1.A stepwise cannulation strategy for conservative endoscopists: the clinical impact of transpancreatic precut after pancreatic stenting in a retrospective study from Taiwan
Wei-Chih SU ; Chia-Chi WANG ; Tsung-Hsien HSIAO ; Hung-Da CHEN ; Tzu-Hsiang KUNG ; Chih-Hsiang CHEN ; Jiann-Hwa CHEN
Clinical Endoscopy 2026;59(1):132-141
Background/Aims:
Pancreatic stenting reduces post-endoscopic retrograde cholangiopancreatography pancreatitis (PEP) and aids in cannulation in difficult cases. However, conservative endoscopists may stop at this step, resulting in suboptimal outcomes. This study assessed the efficacy of transpancreatic precut sphincterotomy (TPS) as a rescue procedure following pancreatic stenting.
Methods:
Between March 2013 and November 2018, 82 patients underwent pancreatic stenting at our institution prior to successful biliary cannulation. TPS was introduced in April 2016, and patients were divided into Before TPS and After TPS groups. The outcomes included cannulation success, PEP incidence, and predictors of TPS conversion.
Results:
There were 43 and 39 patients in the Before TPS and After TPS groups, respectively. Twenty-two patients (56.4%) underwent conversion to TPS in the After TPS group. The After TPS group had a higher bile duct cannulation rate (89.7% vs. 72.1%) than the Before TPS group, but this difference was not statistically significant (p=0.054).

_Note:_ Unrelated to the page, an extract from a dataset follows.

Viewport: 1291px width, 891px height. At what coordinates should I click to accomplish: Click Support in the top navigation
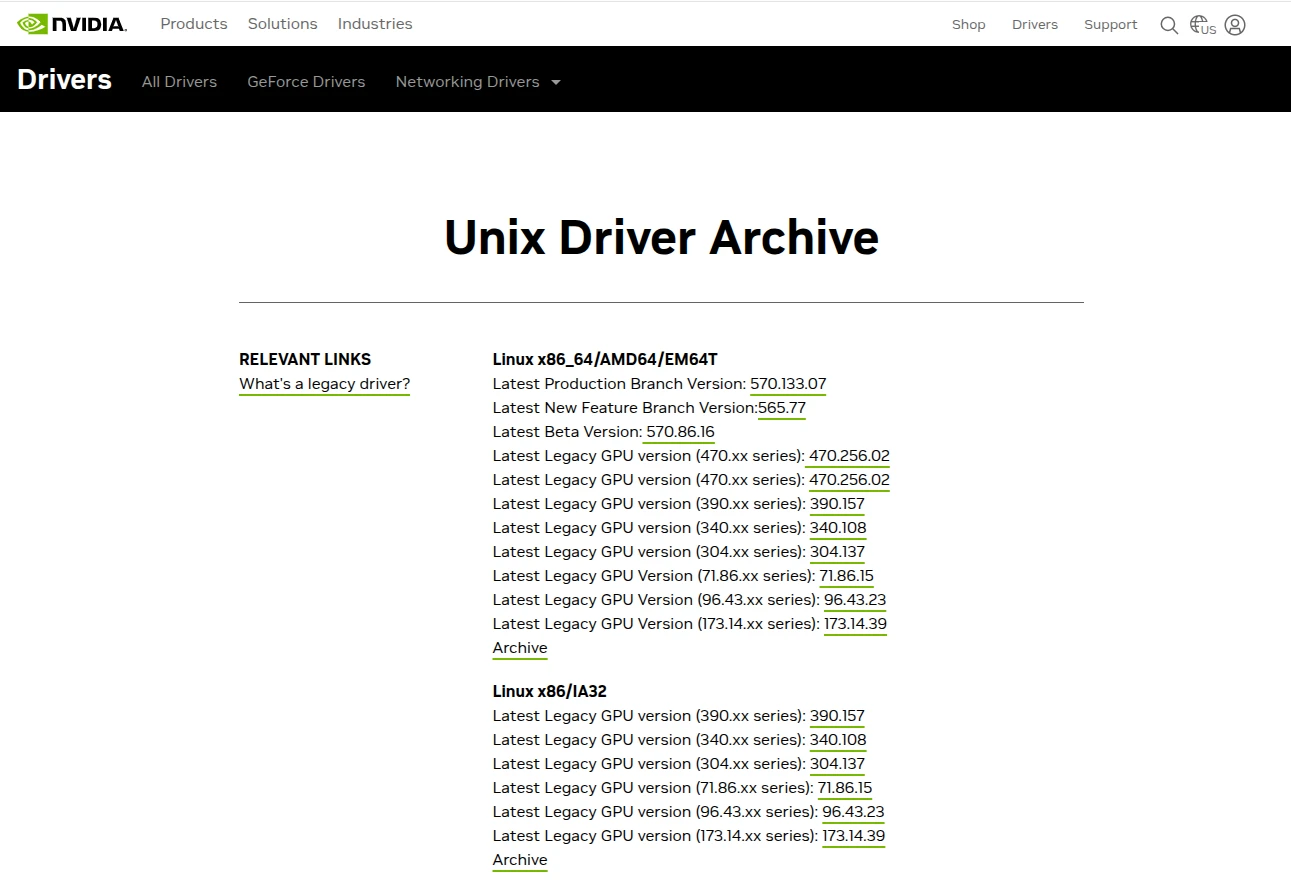pyautogui.click(x=1110, y=25)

Multivariate analysis showed that age >50 years (odds ratio [OR], 0.181; p=0.021) and being in the After TPS group (OR, 0.712; p=0.039) were independently associated with reduced PEP risk. Haraldsson Type 2 and Type 4 papillae carried a relatively high TPS conversion rate.
Conclusions
A stepwise cannulation strategy that incorporates TPS after pancreatic stenting minimizes the need for advanced techniques and improves PEP outcomes.